FISA Fight and AT&T's Personal Senator

Senate Intelligence Committee Chairman Jay Rockefeller (D-W.Va.) on the FISA debate beginning today:

Senate Intelligence Committee Chairman Jay Rockefeller (D-W.Va.) is predicting the Senate will grant retroactive immunity to telecommunications companies as Congress takes up reauthorization of the Foreign Intelligence Surveillance Act (FISA)...

"I think we will prevail," Rockefeller said on Wednesday, adding that he hoped the Senate will finish the bill by next week. The FISA legislation expires in February, and both President Bush and GOP congressional leaders have demanded new legislation be in place by that time.

"It's a pretty bad idea to appear cocky," Rockefeller noted. "I am not pessimistic."
Well, if President Bush demanded it, what can we do then? Glenn Greenwald:
For an entire year, Congressional Democrats have won absolutely nothing. They've given in to the White House on every one of its demands. Yet here is Jay Rockefeller strutting around declaring Victory and having to battle against feelings of cockiness because, finally, he is about to win something.
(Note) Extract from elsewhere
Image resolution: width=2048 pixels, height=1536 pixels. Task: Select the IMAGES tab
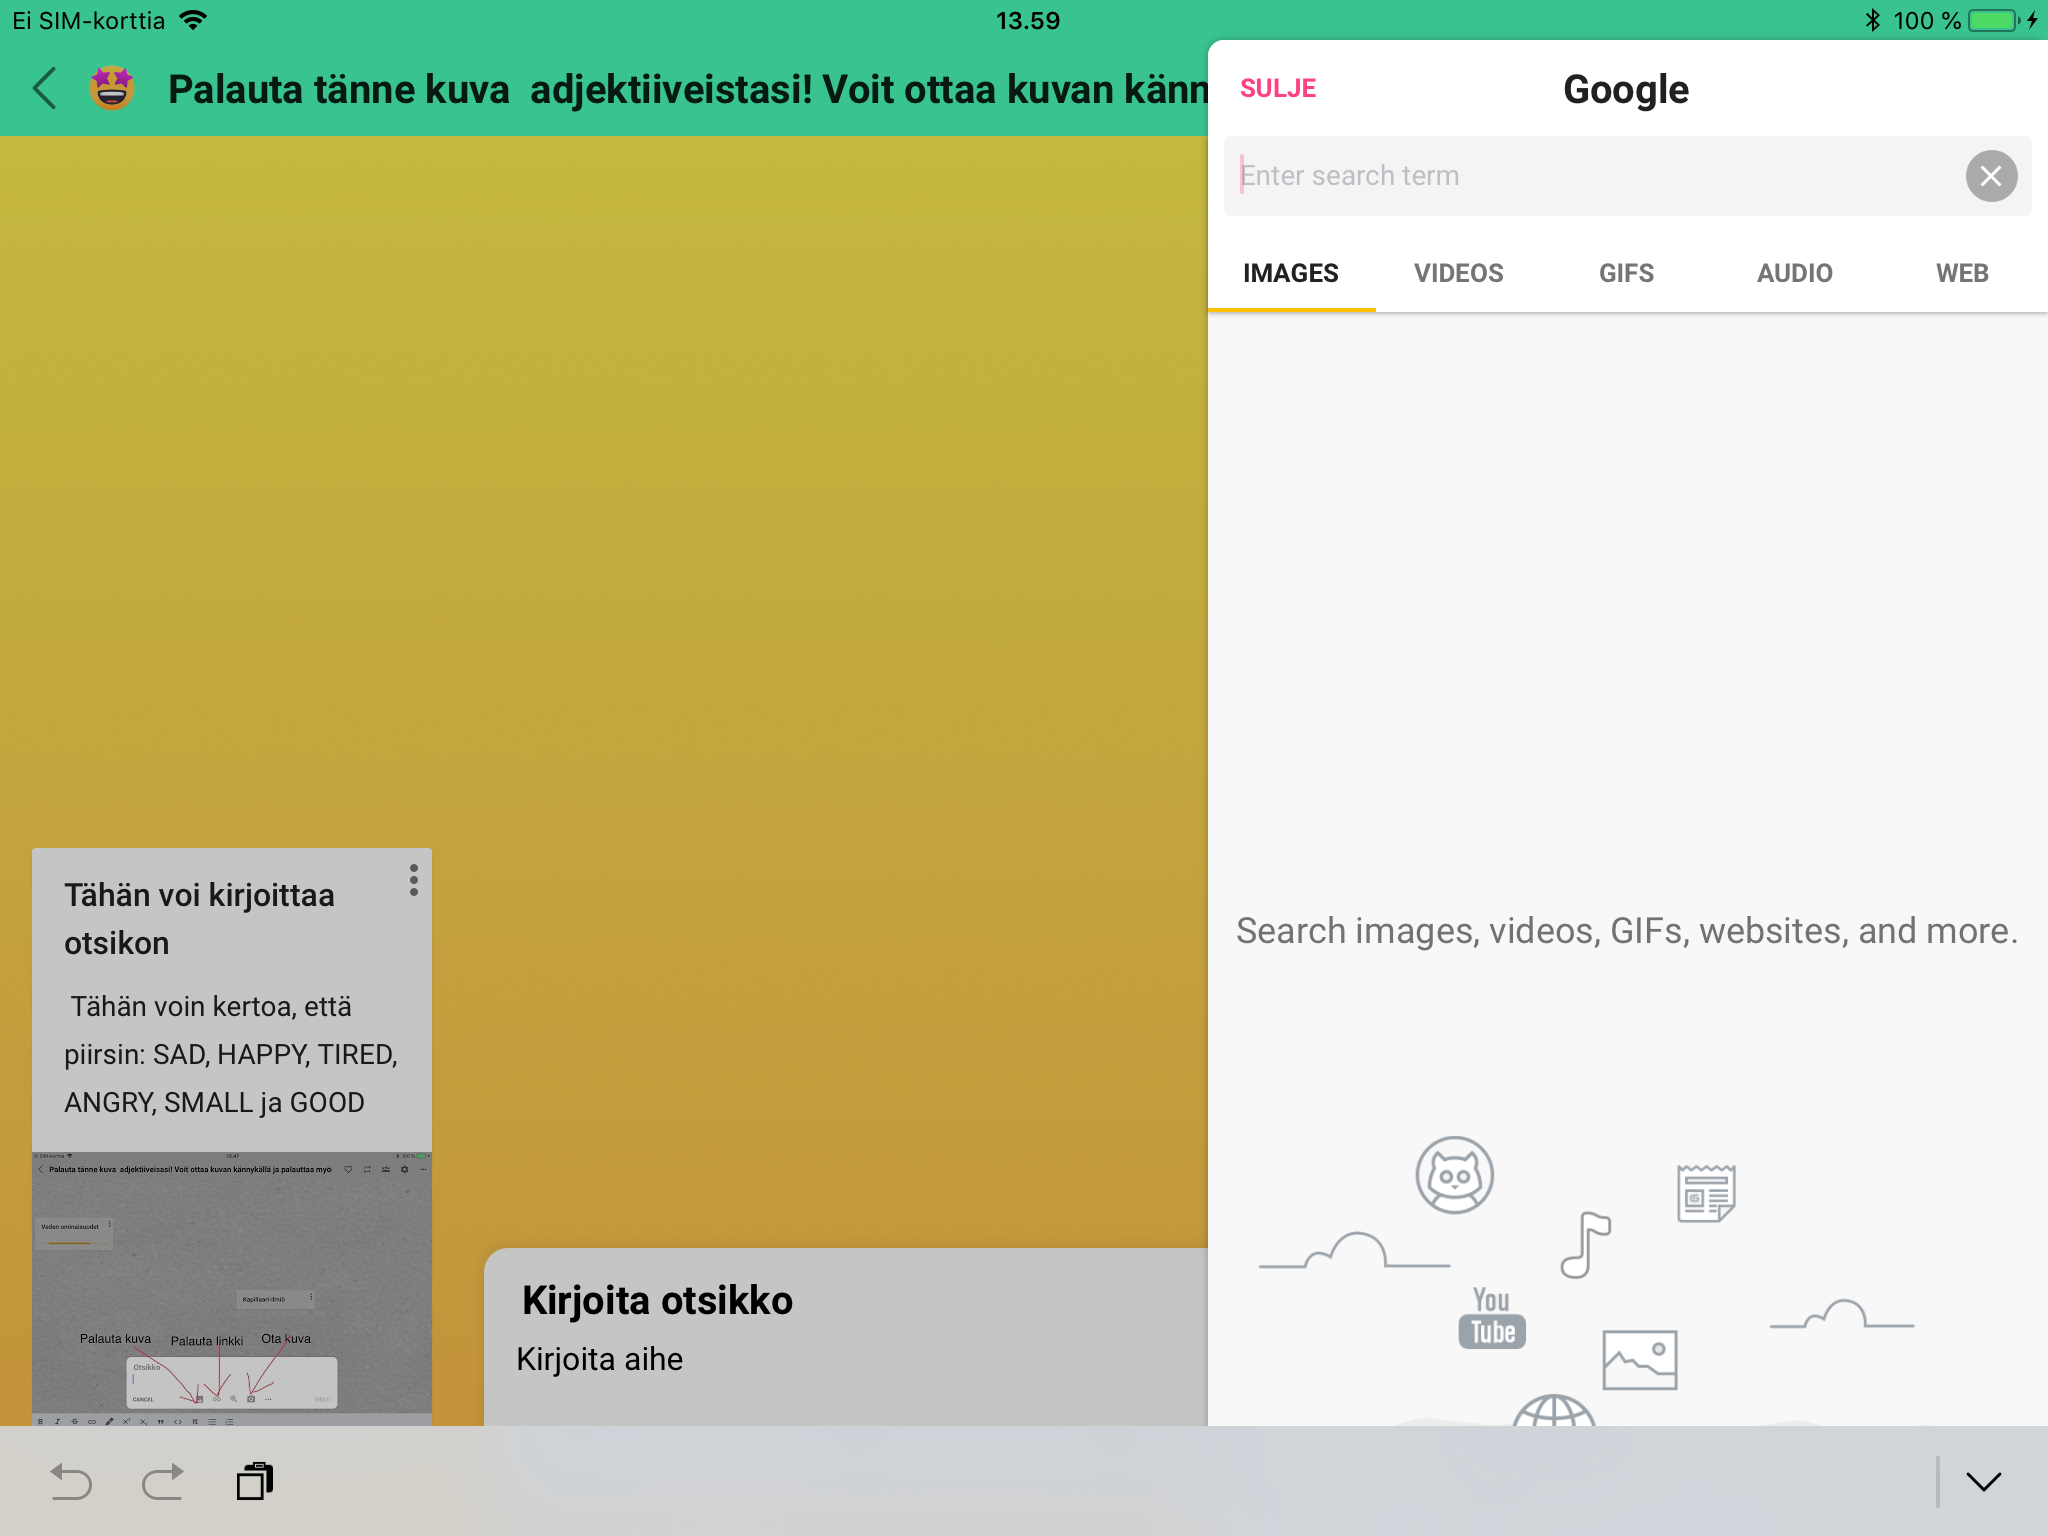[x=1290, y=273]
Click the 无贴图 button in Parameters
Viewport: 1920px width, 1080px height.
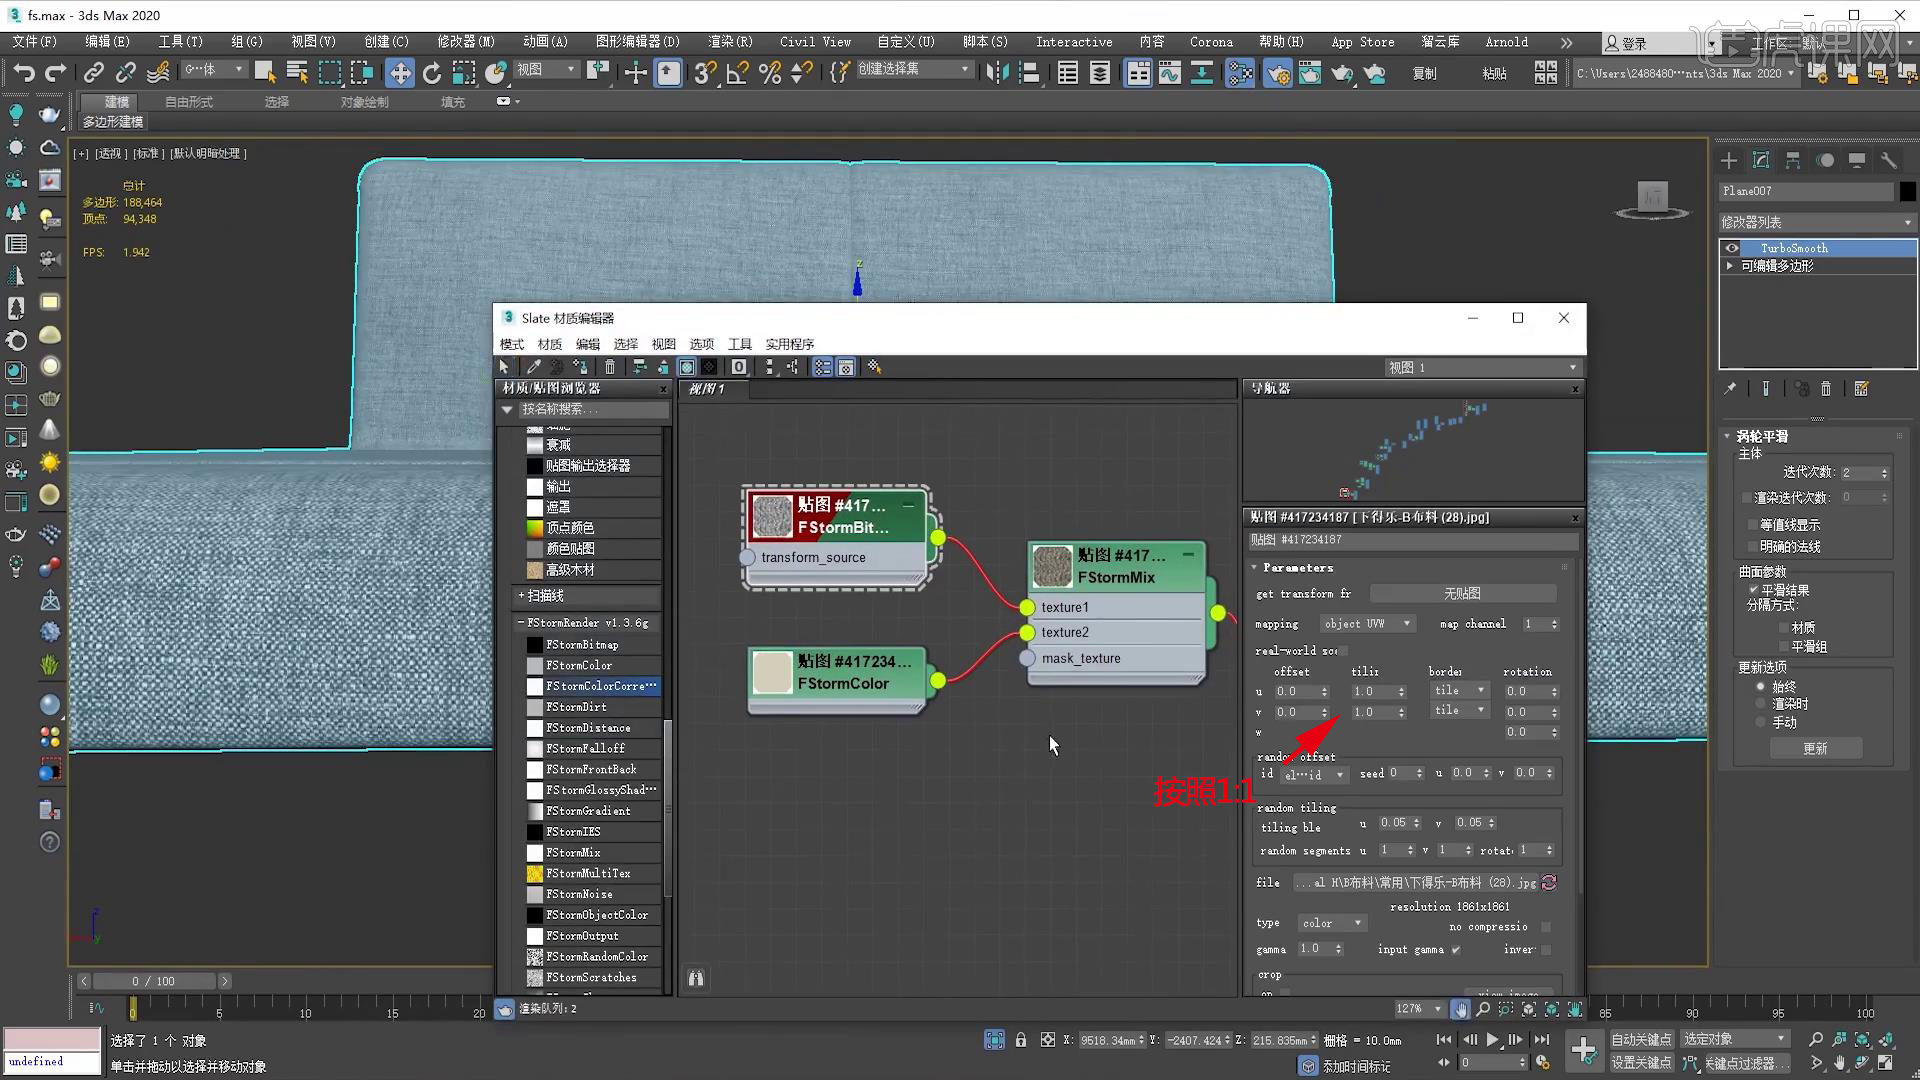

But ponder the "win" that is giving him these feelings of immense self-satisfaction. Is he finally accomplishing what Democrats were given control of Congress to do: namely, impose some checks and limits on the administration? No. The opposite is true. Rockefeller is doing the bidding of Dick Cheney. The bill that he is working for is the bill the White House demanded. Rockefeller is supported by the entire Bush administration, urged on and funded by the nation's most powerful telecoms, and is backed by the entire GOP caucus in the Senate.
Sen. Christopher J. Dodd has renewed his filibuster promise. Greenwald and Jane Hamsher began an email campaign yesterday urging readers to urge John Edwards to issue a challenge to Clinton and Obama for the FISA Fight. From the Inbox:

John Edwards should challenge his rivals Barack Obama and Hillary Clinton to go back to Washington, DC and fight against retroactive immunity for the telecoms.

The Republicans are not going to let Harry Reid punt and extend the Protect America Act for another 18 months so it looks like the FISA bill is going to come back up again on Monday. Chris Dodd's objection to Unanimous Consent still stands, so they will pick up in the middle of the Motion to Proceed debate.

Without the help of the presidential candidates, we are doomed to lose this fight. And all their calls for change will ring hollow if they allow George Bush to railroad this bill through a supine Democratic-controlled Senate because of their absence.

You can email Senator Edwards directly at john@johnedwards.com.

1 comment:

  1. Both the Protect America Act and the proposed replacements are utterly unconstitutional on the matter of warrants. Best alternative: let PAA sunset and replace it with nothing.

    And let's not forget that telecom immunity is really BUSH IMMUNITY. In December 2005, President Bush admitted ordering the government to violate FISA repeatedly for at least four years.

    I'm willing to take Bush at his word that federal law was broken-- that's enough for impeachment. Others want to investigate first. But telecom immunity would hamper an investigation of the Bush administration.